▶ TASK ITEM: Below are the records; return exactly the lines from the one with "Click the DSDT Free text label" through the final line, both included, minus any pictures.

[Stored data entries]

--*--

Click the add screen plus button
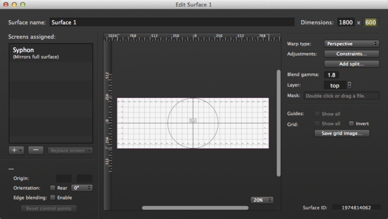[16, 150]

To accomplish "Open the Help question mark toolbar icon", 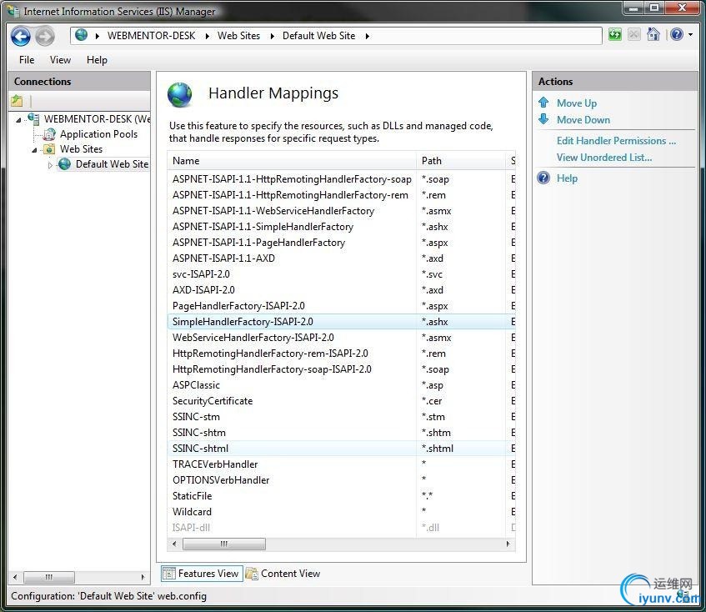I will tap(676, 35).
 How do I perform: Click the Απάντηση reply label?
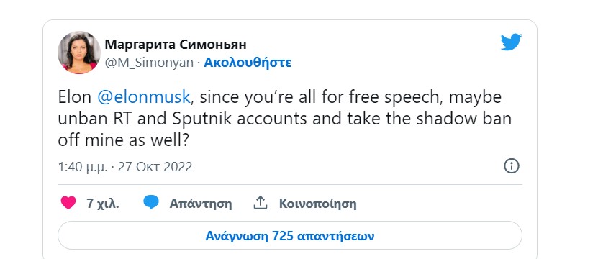tap(201, 204)
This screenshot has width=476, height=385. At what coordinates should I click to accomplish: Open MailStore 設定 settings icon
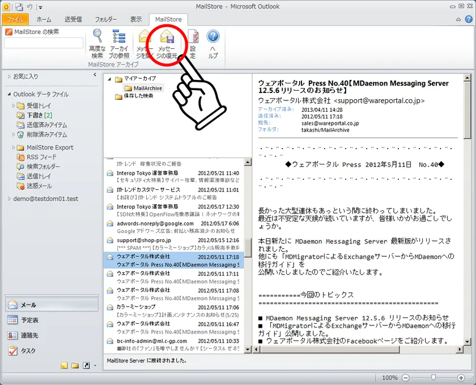coord(193,37)
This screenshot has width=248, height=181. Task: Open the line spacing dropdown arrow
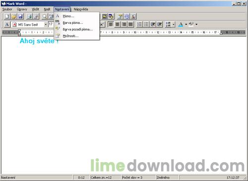(x=174, y=24)
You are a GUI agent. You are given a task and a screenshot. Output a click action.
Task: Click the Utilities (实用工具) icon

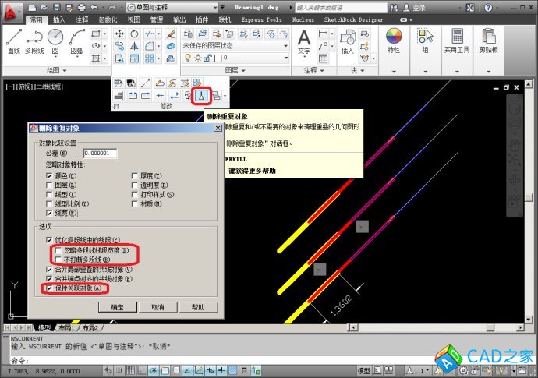coord(456,37)
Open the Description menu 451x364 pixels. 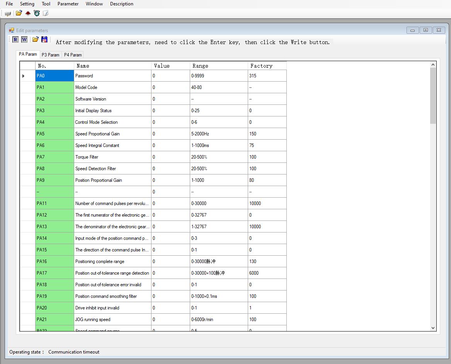[x=121, y=4]
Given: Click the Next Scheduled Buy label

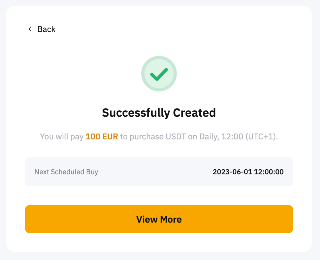Looking at the screenshot, I should (x=66, y=172).
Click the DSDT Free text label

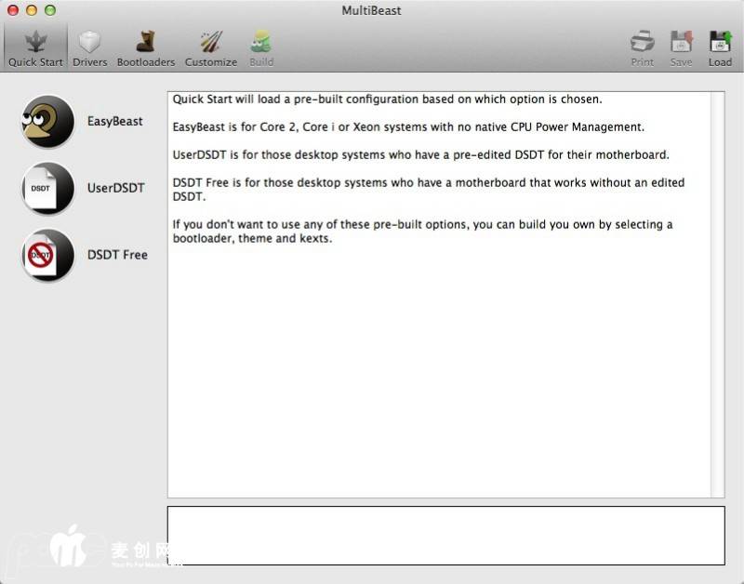(x=117, y=256)
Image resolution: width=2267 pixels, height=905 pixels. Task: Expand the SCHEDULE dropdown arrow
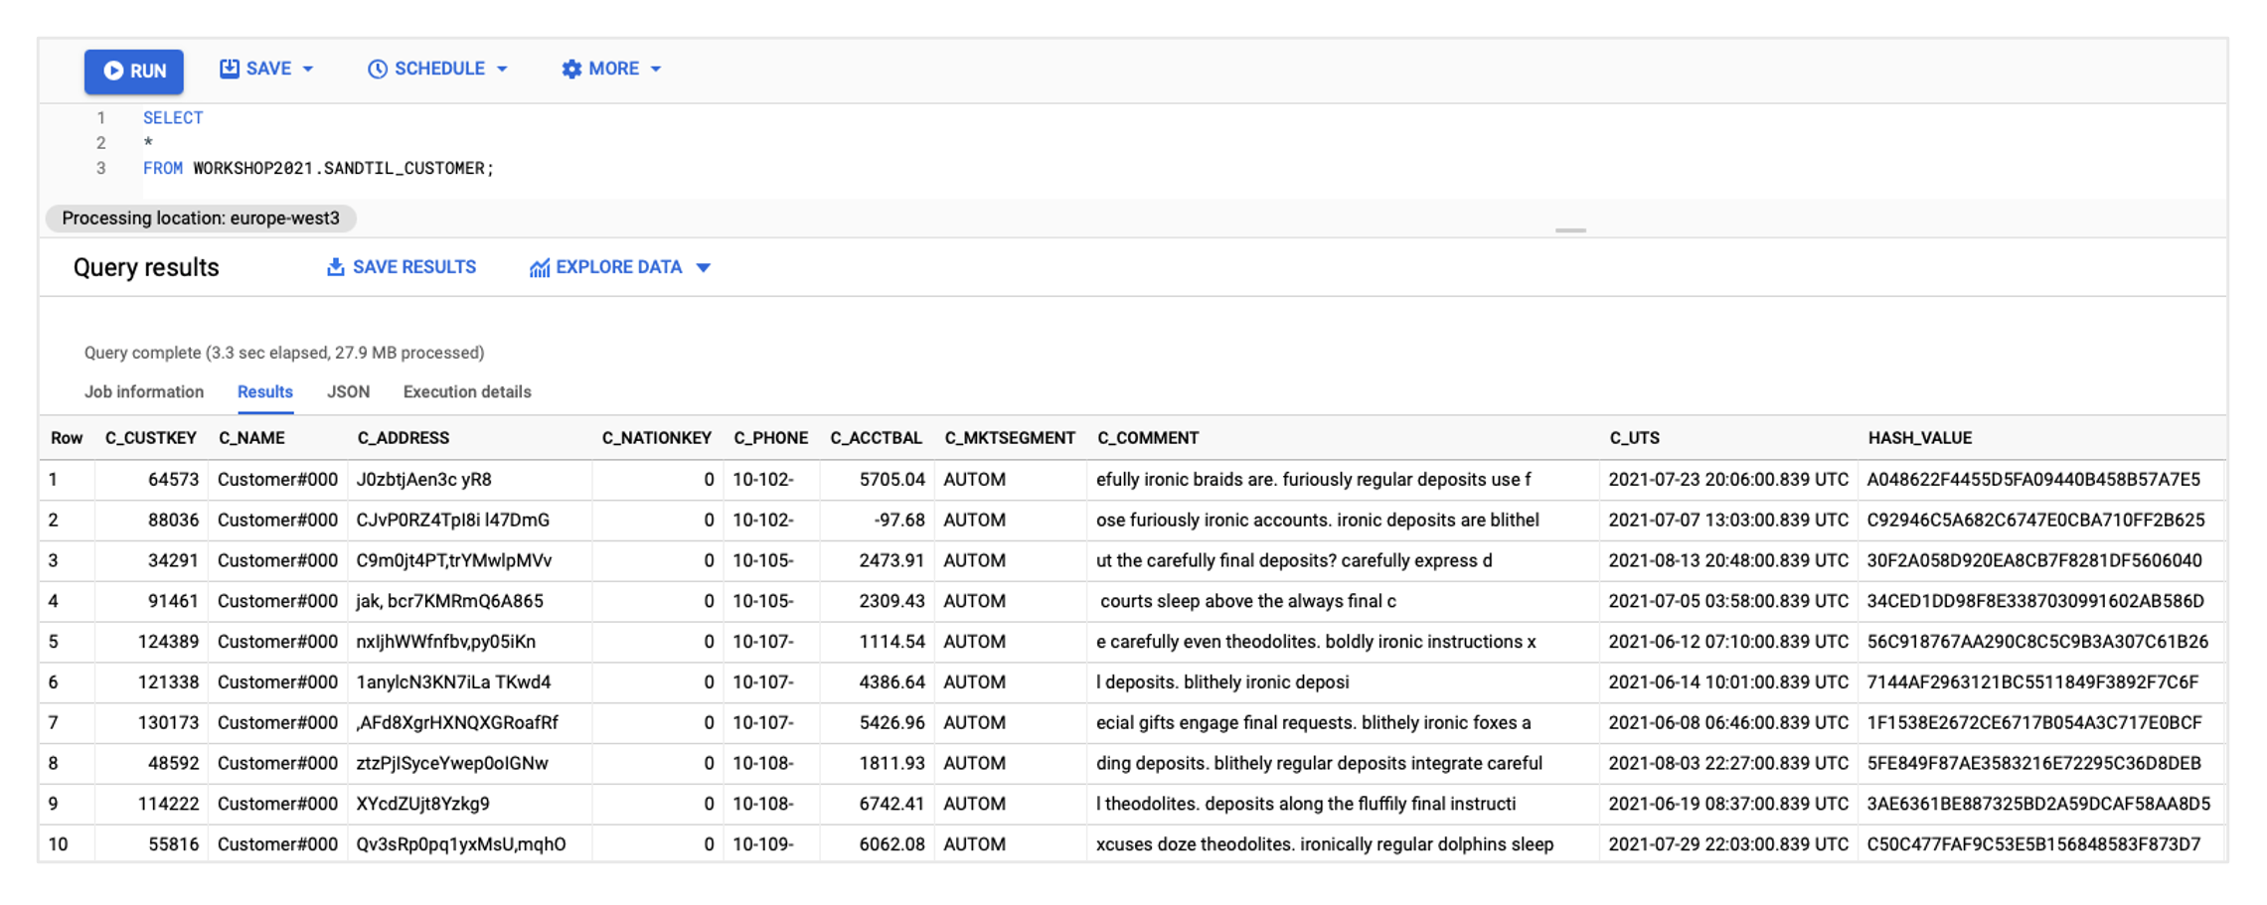coord(502,70)
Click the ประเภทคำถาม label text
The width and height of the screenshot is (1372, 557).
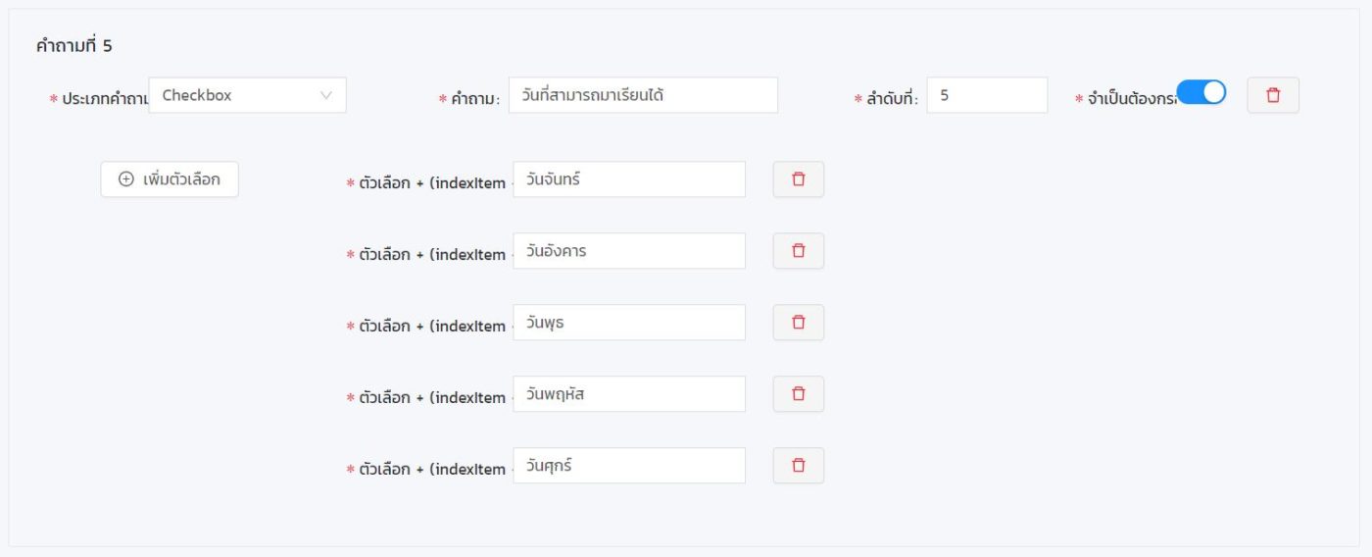104,99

--*--

▶ ANSWER SECTION:
Click the DSDT Free text label

(x=117, y=256)
Image resolution: width=2267 pixels, height=905 pixels. Task: Expand the SCHEDULE dropdown arrow
coord(502,70)
Click the ประเภทคำถาม label text
The width and height of the screenshot is (1372, 557).
104,99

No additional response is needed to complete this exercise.